Halide
Halide copied to clipboard
Add storage folding support to buffers
In another project, I found it pretty useful and interesting to support fold factors on buffers directly, as opposed to adding modulo operations around coordinates in the code itself. Instead of dimensions of buffers being {min, extent, stride}, they would become {min, extent, stride, fold_factor}. The address computation would go from something like:
addr_of_x = base + sum((x_d - min_d) * stride_d)
to:
addr_of_x = base + sum(((x_d - min_d) % fold_factor_d) * stride_d)
Of course, some care would need to be taken for performance. I think this would need something similar to strides: the default stride of dimension 0 is 1, so vectorization doesn't turn into a gather by default. Similarly, the fold factor of dimension 0 should probably default to some value indicating "no folding".
However, for most dimensions, folding is nearly free, due to being computed in outer loops.
@abadams and @steven-johnson both noted that halide_dimension_t
already has a flags field that is currently unused that could be used to support this parameter: https://github.com/halide/Halide/blob/22f9bb9247b3e384bbd9d8e7ff96501a29b49265/src/runtime/HalideRuntime.h#L1470-L1471
It might be useful and worth adding this to Halide. It would make it easier to plug Halide pipelines into other systems that work with storage folded buffers. Currently, the only option to do this would be to add a new parameter to the pipeline, and fold the dimension manually, by modding the coordinates in the code explicitly. However, doing this makes the bounds of the pipeline harder to reason about.

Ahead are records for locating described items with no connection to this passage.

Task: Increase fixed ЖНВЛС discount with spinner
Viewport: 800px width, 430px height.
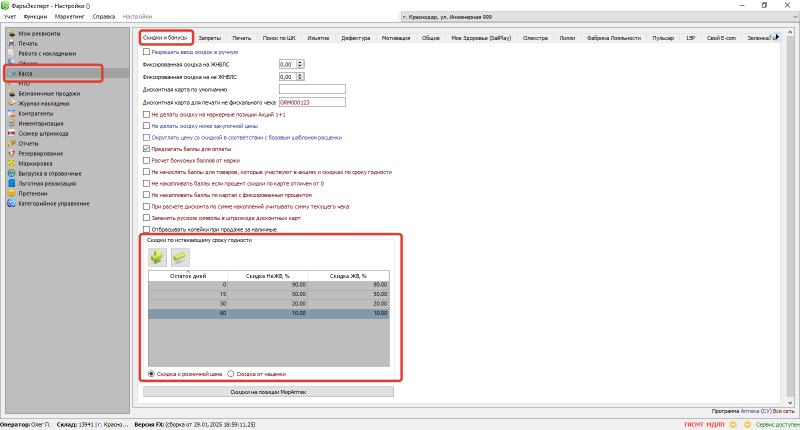Action: pos(301,61)
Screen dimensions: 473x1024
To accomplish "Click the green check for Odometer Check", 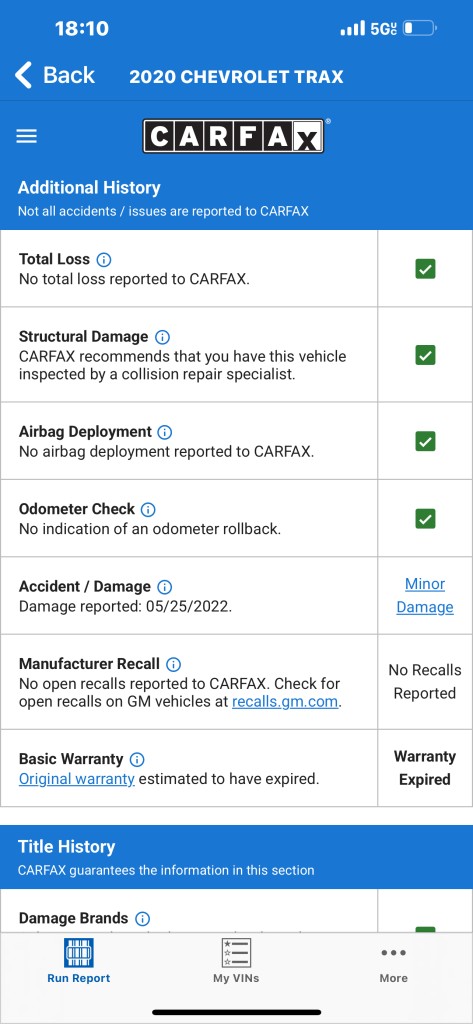I will [x=425, y=519].
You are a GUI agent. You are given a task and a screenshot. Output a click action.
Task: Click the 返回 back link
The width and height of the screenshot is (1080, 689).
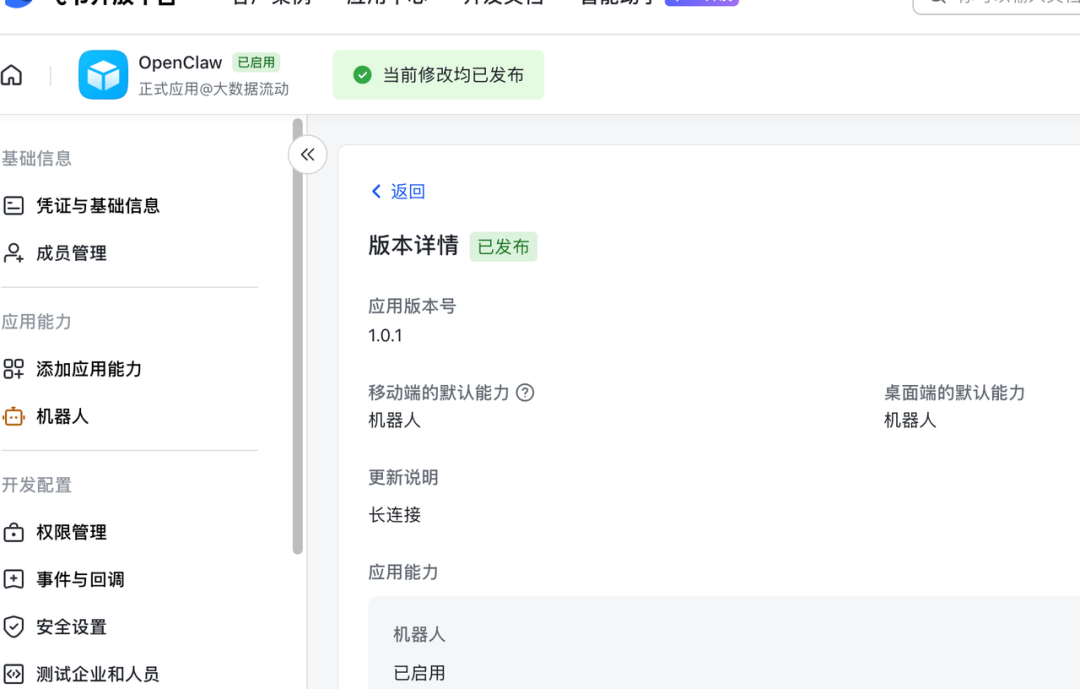click(397, 191)
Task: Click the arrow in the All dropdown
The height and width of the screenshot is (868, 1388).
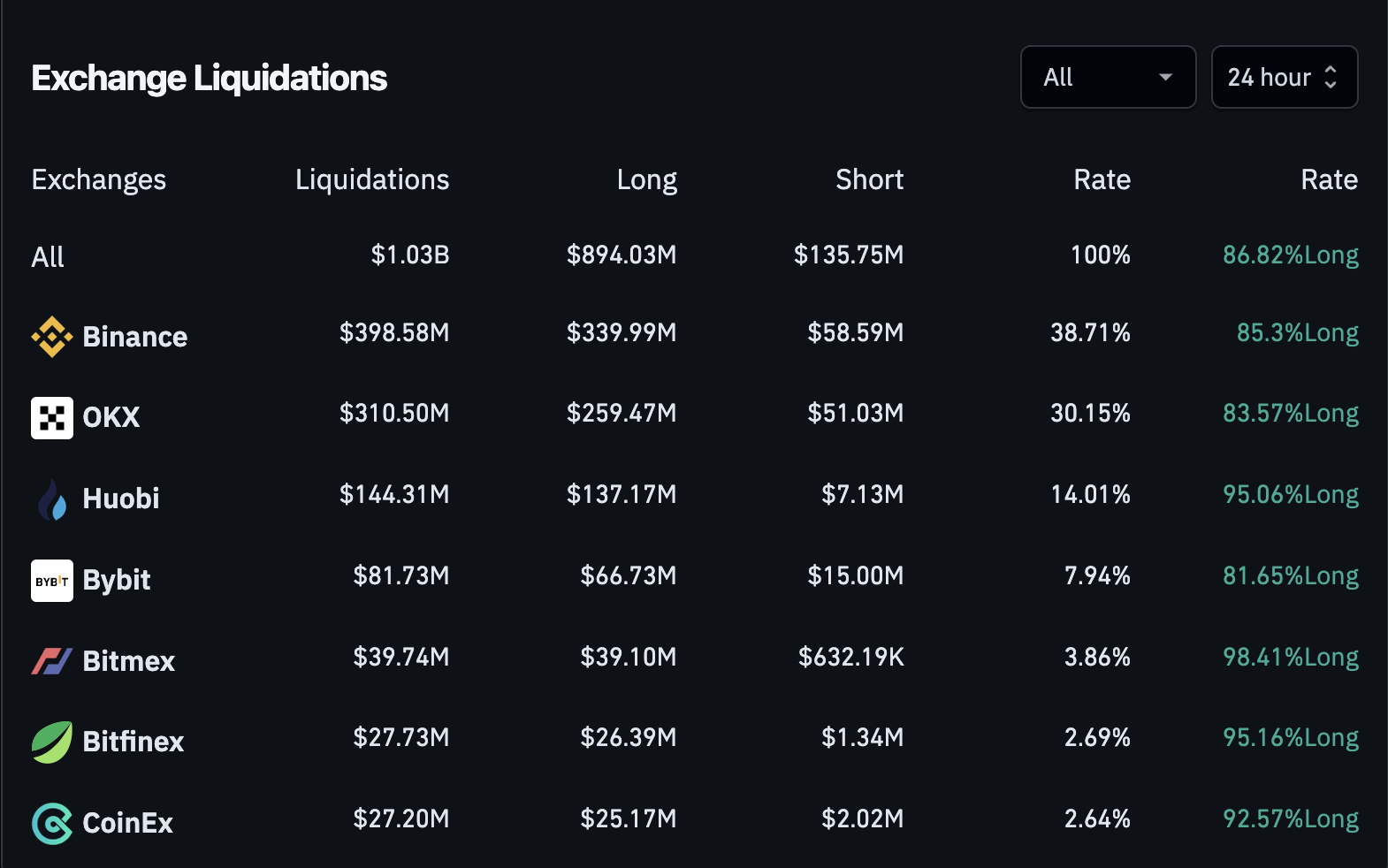Action: [1166, 78]
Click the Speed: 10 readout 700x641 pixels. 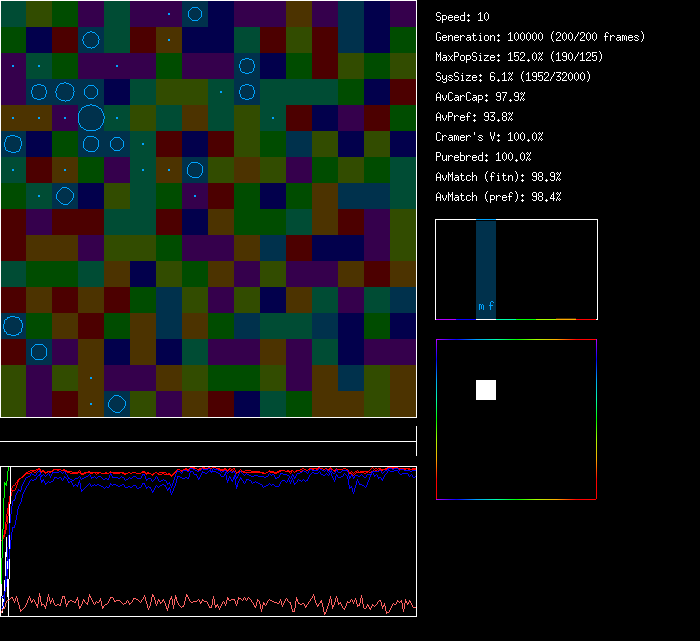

The use case for this is suppose you have two Halide pipelines A and B, where B is a stencil, and consumes A. You want to run the pipeline A -> B on a large buffer of size W x H. To do this, you can either do something like this:
allocate temp(W, H)
A(input, temp)
B(temp, output)
But this has poor locality and uses a lot of memory. You can instead do something like this, just like if this was all one pipeline, and used sliding window and storage folding in the schedule:
allocate temp(W, {H, 3}) // 3 is the fold factor of this dimension.
for y in [-2, H]:
temp_y = crop_dim(temp, 1, [y + 1, y + 1]) // make a buffer referencing the row y + 1 only
A(input, temp_y);
if (y >= 0) {
output_y = crop_dim(output, 1, [y, y])
B(temp, output_y)
}
}
This way, the intermediate buffer between the two pipelines is only 3 lines instead of H. Building storage folding into the buffer can hide all of the necessary address arithmetic needed to support this.
Worth keeping in mind that on many platforms you can fake this with memory mapping tricks (mapping multiple addresses to the same page). The buffer allocator needs to do the fancy mapping, but the buffer consumer doesn't need to know about folding or do any modulos.
Yes, although that approach is quite limiting (you can only fold on page aligned boundaries).
I raised it because it's the only method I know of that doesn't require any modifications on the consumer side, so we could potentially use it for existing libraries where we have no ability to modify the source.